The show-back method, which also takes time, can be used on any task case managers or clinicians ask caregivers or patients to do when they leave the hospital. “Teach them and show them how to do it and give them the opportunity to practice that,” Carroll says.
As a pediatric hospitalist, Carroll became interested in the discharge process during residency training when she learned about the reality of adverse events related to errors in discharge teaching on medication. “I wanted to focus on what we could do to improve teaching parents and patients about when to take medications when they leave the hospital,” she explains. “There is a real need for us to do a better job of counseling patients.”
Investigators studied the magnitude of the dosing errors, comparing the dose the parents drew to what was in the prescription in the electronic health record. The percentage of those that deviated was not large, Carroll notes. “It still was significantly different, but the differences in doses were not large,” she adds.
Carroll and colleagues did not study adverse events related to the dosing errors. Certain medications have narrow therapeutic indexes, but most medications given by caregivers were antibiotics, where small differences will not affect the children’s health, she explains.
From a clinical perspective, the chief concern is that medication errors can compound and result in health problems. “When you give your child many medications over the course of the day, it could potentially, [even] with small differences, add up and cause harm,” Carroll says. “I couldn’t quantify harm because it’s difficult to measure. But we did show we reduced the dosing errors.”
The next step would be to integrate the communication bundle into the electronic health record to make it easier for case managers, clinicians, and physicians to remember to use. This will take more resources, and it may not be faster. The entire communication bundle only took five minutes to administer.
“The thought is, if this is already integrated into your electronic health record, maybe it could be even shorter,” Carroll says. “With many things in medicine and research, you have to show the value of something before you invest a lot of time or money in fixing things or changing things in the electronic health record.”
More research would be needed to show the benefits of changing the electronic health record. The paper communication bundle could work well as a first step. Carroll’s study is open access and includes examples of the written medication sheets given to caregivers. Training can be done quickly because many providers already have learned health communication techniques, such as the teach-back and show-back methods. “We can re-educate people on them,” Carroll says. “I learned that people were not doing the show-back part because they didn’t feel like they had the supplies. It’s a simple bed bottle with water and syringes. You could have the supplies on the floor to make it easy for people to do that part; it’s an easy fix.”
The show-back method is important because caregivers sometimes lack confidence in handling their children’s medication. While showing caregivers how to draw the medicine, there were times when Carroll had to say, “Yeah, you’re close, but the stopper on the syringe needs to line up here.”
It can be tricky. “It seems straightforward, but it can be hard,” Carroll adds. “Parents said they always had questions about that but never asked or had the opportunity to ask.”
REFERENCE
- Carroll AR, Johnson JA, Stassun JC, et al.
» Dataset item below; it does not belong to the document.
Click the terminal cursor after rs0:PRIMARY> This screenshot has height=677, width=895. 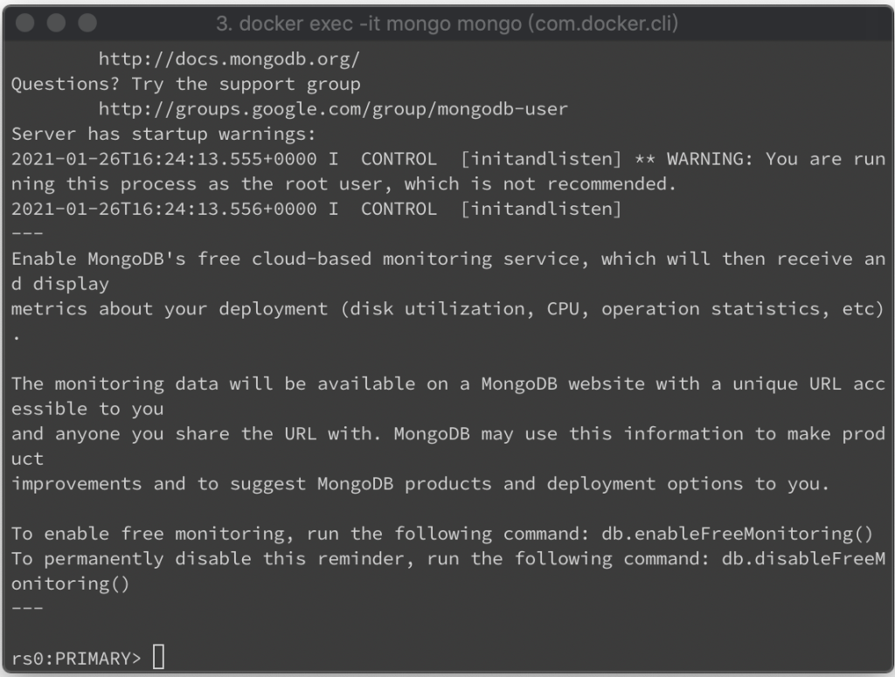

Health literacy-informed communication to reduce discharge medication errors in hospitalized children: A randomized clinical trial. JAMA Netw Open 2024;7:e2350969.
A discharge medication communication bundle can help prevent liquid medication errors when caregivers treat children at home after hospital discharge, new research shows. The communication bundle resulted in fewer caregivers making medication errors when compared with a group receiving standard care.